TASK DESCRIPTION:
Write out the whole listing exactly as it is written below.

*** SUPPLIED MATERIAL ***

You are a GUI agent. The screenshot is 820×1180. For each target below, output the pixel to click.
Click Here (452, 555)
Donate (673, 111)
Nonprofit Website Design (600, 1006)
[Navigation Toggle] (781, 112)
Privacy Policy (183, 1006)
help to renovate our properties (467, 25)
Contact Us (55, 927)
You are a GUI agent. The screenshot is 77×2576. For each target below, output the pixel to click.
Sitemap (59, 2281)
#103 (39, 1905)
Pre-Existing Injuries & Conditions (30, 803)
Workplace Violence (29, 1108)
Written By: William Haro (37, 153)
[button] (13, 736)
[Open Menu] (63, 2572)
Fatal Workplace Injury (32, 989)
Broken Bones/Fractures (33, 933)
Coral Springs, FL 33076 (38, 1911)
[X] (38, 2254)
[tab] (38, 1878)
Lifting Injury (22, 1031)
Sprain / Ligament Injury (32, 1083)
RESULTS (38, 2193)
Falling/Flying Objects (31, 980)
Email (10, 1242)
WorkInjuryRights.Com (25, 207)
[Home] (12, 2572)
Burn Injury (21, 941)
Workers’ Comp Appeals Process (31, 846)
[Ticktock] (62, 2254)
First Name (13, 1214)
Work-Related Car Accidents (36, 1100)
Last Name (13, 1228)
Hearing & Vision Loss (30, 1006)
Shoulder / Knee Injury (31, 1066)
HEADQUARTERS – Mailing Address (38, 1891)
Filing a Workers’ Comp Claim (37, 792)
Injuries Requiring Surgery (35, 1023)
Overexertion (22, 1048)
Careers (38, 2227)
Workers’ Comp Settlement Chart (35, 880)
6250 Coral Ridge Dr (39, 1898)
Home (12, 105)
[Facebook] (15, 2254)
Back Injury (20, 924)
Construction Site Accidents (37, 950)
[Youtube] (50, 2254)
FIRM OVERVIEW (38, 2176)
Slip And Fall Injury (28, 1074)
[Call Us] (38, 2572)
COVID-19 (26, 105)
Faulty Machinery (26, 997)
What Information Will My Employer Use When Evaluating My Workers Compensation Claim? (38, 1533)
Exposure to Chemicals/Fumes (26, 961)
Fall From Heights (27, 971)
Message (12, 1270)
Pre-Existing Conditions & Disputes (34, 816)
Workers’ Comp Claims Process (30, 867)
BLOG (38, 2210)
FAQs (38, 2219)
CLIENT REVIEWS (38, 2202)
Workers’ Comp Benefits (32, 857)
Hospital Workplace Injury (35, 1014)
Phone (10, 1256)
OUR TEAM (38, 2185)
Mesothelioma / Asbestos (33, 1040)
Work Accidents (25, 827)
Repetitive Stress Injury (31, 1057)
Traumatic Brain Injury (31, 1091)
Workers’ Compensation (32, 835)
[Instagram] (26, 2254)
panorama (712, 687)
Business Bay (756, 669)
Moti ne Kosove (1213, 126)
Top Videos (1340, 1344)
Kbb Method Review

*** End of SUPPLIED MATERIAL ***

COMPLETED TASK:
You are a GUI agent. The screenshot is 820×1180. For each target below, output the pixel to click.
Click Here (452, 555)
Donate (673, 111)
Nonprofit Website Design (600, 1006)
[Navigation Toggle] (781, 112)
Privacy Policy (183, 1006)
help to renovate our properties (467, 25)
Contact Us (55, 927)
You are a GUI agent. The screenshot is 77×2576. For each target below, output the pixel to click.
Sitemap (59, 2281)
#103 (39, 1905)
Pre-Existing Injuries & Conditions (30, 803)
Workplace Violence (29, 1108)
Written By: William Haro (37, 153)
[button] (13, 736)
[Open Menu] (63, 2572)
Fatal Workplace Injury (32, 989)
Broken Bones/Fractures (33, 933)
Coral Springs, FL 33076 (38, 1911)
[X] (38, 2254)
[tab] (38, 1878)
Lifting Injury (22, 1031)
Sprain / Ligament Injury (32, 1083)
RESULTS (38, 2193)
Falling/Flying Objects (31, 980)
Email (10, 1242)
WorkInjuryRights.Com (25, 207)
[Home] (12, 2572)
Burn Injury (21, 941)
Workers’ Comp Appeals Process (31, 846)
[Ticktock] (62, 2254)
First Name (13, 1214)
Work-Related Car Accidents (36, 1100)
Last Name (13, 1228)
Hearing & Vision Loss (30, 1006)
Shoulder / Knee Injury (31, 1066)
HEADQUARTERS – Mailing Address (38, 1891)
Filing a Workers’ Comp Claim (37, 792)
Injuries Requiring Surgery (35, 1023)
Overexertion (22, 1048)
Careers (38, 2227)
Workers’ Comp Settlement Chart (35, 880)
6250 Coral Ridge Dr (39, 1898)
Home (12, 105)
[Facebook] (15, 2254)
Back Injury (20, 924)
Construction Site Accidents (37, 950)
[Youtube] (50, 2254)
FIRM OVERVIEW (38, 2176)
Slip And Fall Injury (28, 1074)
[Call Us] (38, 2572)
COVID-19 (26, 105)
Faulty Machinery (26, 997)
What Information Will My Employer Use When Evaluating My Workers Compensation Claim? (38, 1533)
Exposure to Chemicals/Fumes (26, 961)
Fall From Heights (27, 971)
Message (12, 1270)
Pre-Existing Conditions & Disputes (34, 816)
Workers’ Comp Claims Process (30, 867)
BLOG (38, 2210)
FAQs (38, 2219)
CLIENT REVIEWS (38, 2202)
Workers’ Comp Benefits (32, 857)
Hospital Workplace Injury (35, 1014)
Phone (10, 1256)
OUR TEAM (38, 2185)
Mesothelioma / Asbestos (33, 1040)
Work Accidents (25, 827)
Repetitive Stress Injury (31, 1057)
Traumatic Brain Injury (31, 1091)
Workers’ Compensation (32, 835)
[Instagram] (26, 2254)
panorama (712, 687)
Business Bay (756, 669)
Moti ne Kosove (1213, 126)
Top Videos (1340, 1344)
Kbb Method Review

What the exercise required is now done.